Another problem with working at a cash and carry was that everything was in bulk. This proved to be a nightmare if you fancied something to eat on your break. If you wanted a can of Coke, for example, you had to buy a case of twenty-four; if you fancied a packet
of Quavers, you had to buy the whole bloody box. The only alternative was to 'accidentally' drop a case of your choice from the top of a shelf, then take it back into the warehouse and stuff your fat face. There were always a lot of damaged items on our shift. Especially when Ramadan came around. The sun had barely set and the warehouse would already be full of Muslim lads pigging out on Mr Kipling's apple and bramble slices.

I don't think I've ever witnessed as much pilfering as I did at the cash and carry. Loads of us were at it. So much so that I'm surprised there was enough stock left to go out on the shelves. As we unpacked and stacked the shelves we'd accumulate a lot of waste, cardboard, polythene. What we used to do was (well, when I say 'we' I'm obviously referring to the royal we – the last thing I want to do is incriminate myself) shove the rubbish into a big box and then we'd take it round to the back of the building and tip it into a skip. But not before we'd hidden a few stolen items underneath the rubbish at the bottom of the box. Then we'd finish our shift and go home.

If it was a Sunday I'd usually have a bath and watch
Highway to Heaven
before enjoying one of my mum's sumptuous roast dinners. I'd then retire to the front room for a nap in front of
The Clothes Show
and a slice of a dairy cream sponge. Then I'd wake up during the Top 40
countdown, grab my rucksack and cycle back down to the cash and carry in order to collect my winnings.

What always made me laugh was the sight that I'd frequently witness when I cycled round the corner.
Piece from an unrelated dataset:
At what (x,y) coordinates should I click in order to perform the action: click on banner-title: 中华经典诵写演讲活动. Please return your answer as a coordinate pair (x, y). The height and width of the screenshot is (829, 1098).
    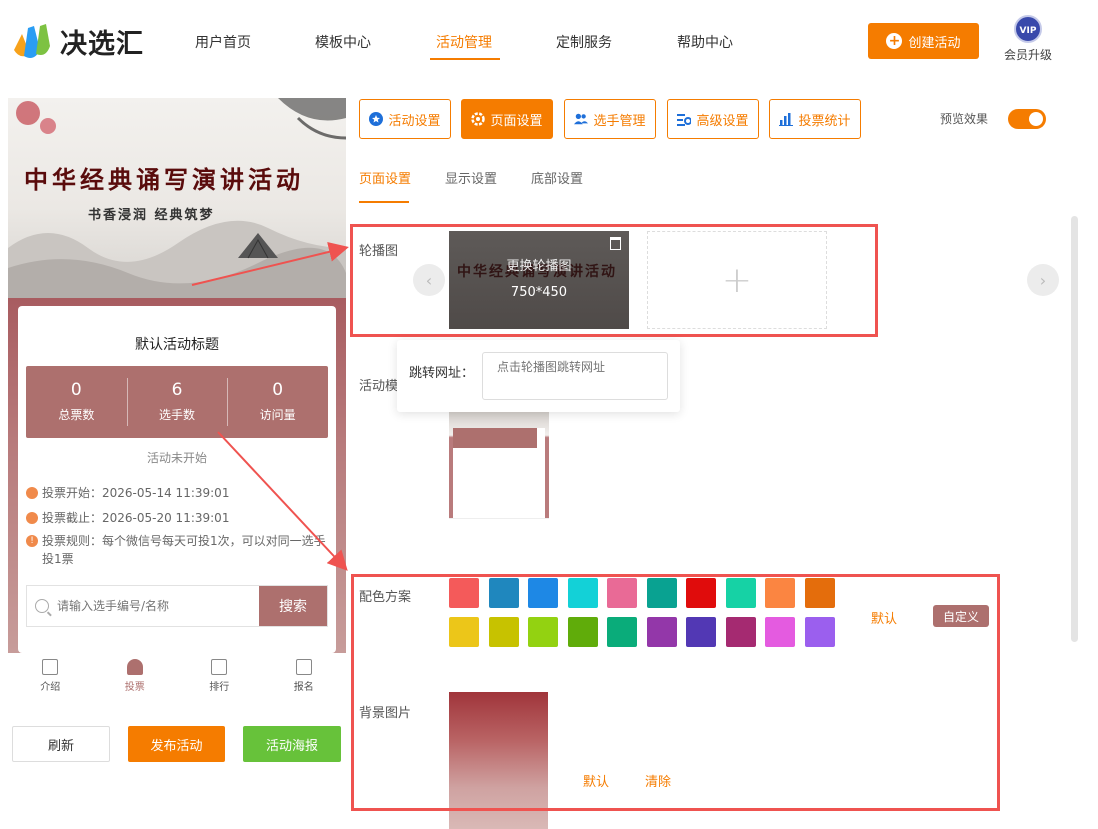
    Looking at the image, I should click on (164, 180).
Half the lads from the shift would already be wading into the rubbish skip round the back in an effort to retrieve their stolen goods.

Cigarettes and booze were always a popular pilfer, though I always preferred the more obscure items like a pack of fifteen TDK three-hour blank videotapes or an Alabama Chocolate Fudge Cake with pecan nuts. And, Mum, if you're reading this I can only apologise for my actions and I hope this goes some way to explaining why we always had so many bottles of fabric softener by the side of the fridge.